Sicuramente tra i due, George Orwell, perché anche su di me hanno un innegabile e assoluto fascino la fantasia e la scrittura che lavora sulle immagini e sulle metafore. Questo può sembrare paradossale ma anche quando si racconta un episodio che al lettore può sembrare del tutto reale (perché non c’è niente di fantasioso, si parla di cose che possono essere all’ordine del giorno) la fantasia aiuta a far passare un certo messaggio che può essere anche semplicemente tenere il lettore con il fiato sospeso, farlo emozionare. Nel libro costruisco blocchi di testo molto brevi affinché la narrazione avvenga su diverse scene. Ciò mi ha permesso da un lato di rimanere ancorato alla realtà e dall’altro di dare al lettore l’impressione di avere davanti agli occhi diverse storie che procedono parallelamente. Il mio obiettivo è quello di porre il lettore al centro della narrazione facendogli vivere i fatti come i personaggi del libro. Per quanto riguarda l’umanità dei personaggi di cui parlavo prima, uno dei maestri che mi appassiona di più è William Faulkner. Anche in lui c’è questa ricostruzione complessa della trama, fatta di parallelismi, e come lui pochissimi sono riusciti a raccontare la profondità dell’animo umano nei suoi aspetti più oscuri e sinistri; io provo a seguire la sua strada.
Possiamo pensare che la letteratura oggi possa cambiare le cose? Che ruolo ha nella società contemporanea?

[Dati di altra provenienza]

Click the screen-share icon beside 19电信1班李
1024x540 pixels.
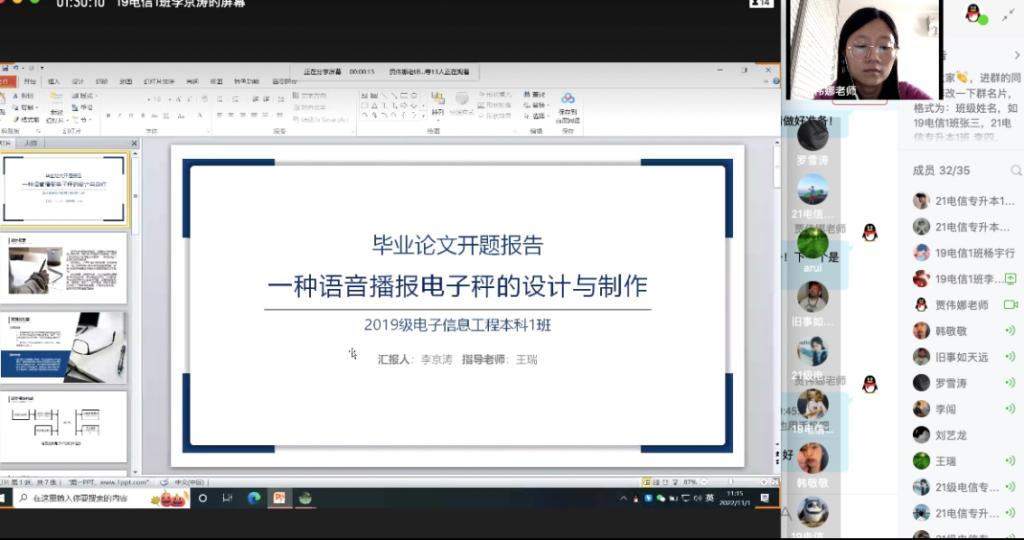point(1009,279)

La letteratura a mio parere ha potere di cambiare le cose solo se si carica sulle spalle il peso delle battaglie sociali e penso che, ahimè, la letteratura italiana contemporanea lo faccia solo di rado. È ovvio che io parlo dal mio punto di vista, cioè quello di un giornalista che tutti i giorni affronta determinate tematiche che ha un’assoluta voglia e un assoluto bisogno di denunciare. A mio avviso la letteratura dovrebbe fare questo prima di tutti, dovrebbe superare il limite snobistico per cui la realtà è troppo bassa per essere da lei trattata, in realtà è il contrario. Se guardiamo al passato i grandi scrittori ci dimostrano questo, basti pensare ad Ernest Hemingway e al nostro Leonardo Sciascia; oggi invece penso al contributo del francese Emmanuel Carrère. Prendere la realtà ed elevarla a una narrazione letteraria è il modo migliore per denunciare le miserie del mondo in cui viviamo magari con lo scopo di combatterle. Se perdiamo l’elemento della denuncia sociale perdiamo la finalità più importante della letteratura.
Dopo aver scritto “Professione Lolita” e “I giorni della cagna”, senti di avere paura?
Assolutamente no. Per i libri scritti no, potrei averne di più per le inchieste giornalistiche in cui vengono inseriti fatti, nomi e cognomi e in calce la mia firma, ma per i romanzi no. E poi sinceramente mi sento abbastanza protetto; finché si parla di certe tematiche non c’è da aver paura, la paura sopraggiunge quando una persona è isolata e io sento che la sensibilità delle persone è molto forte.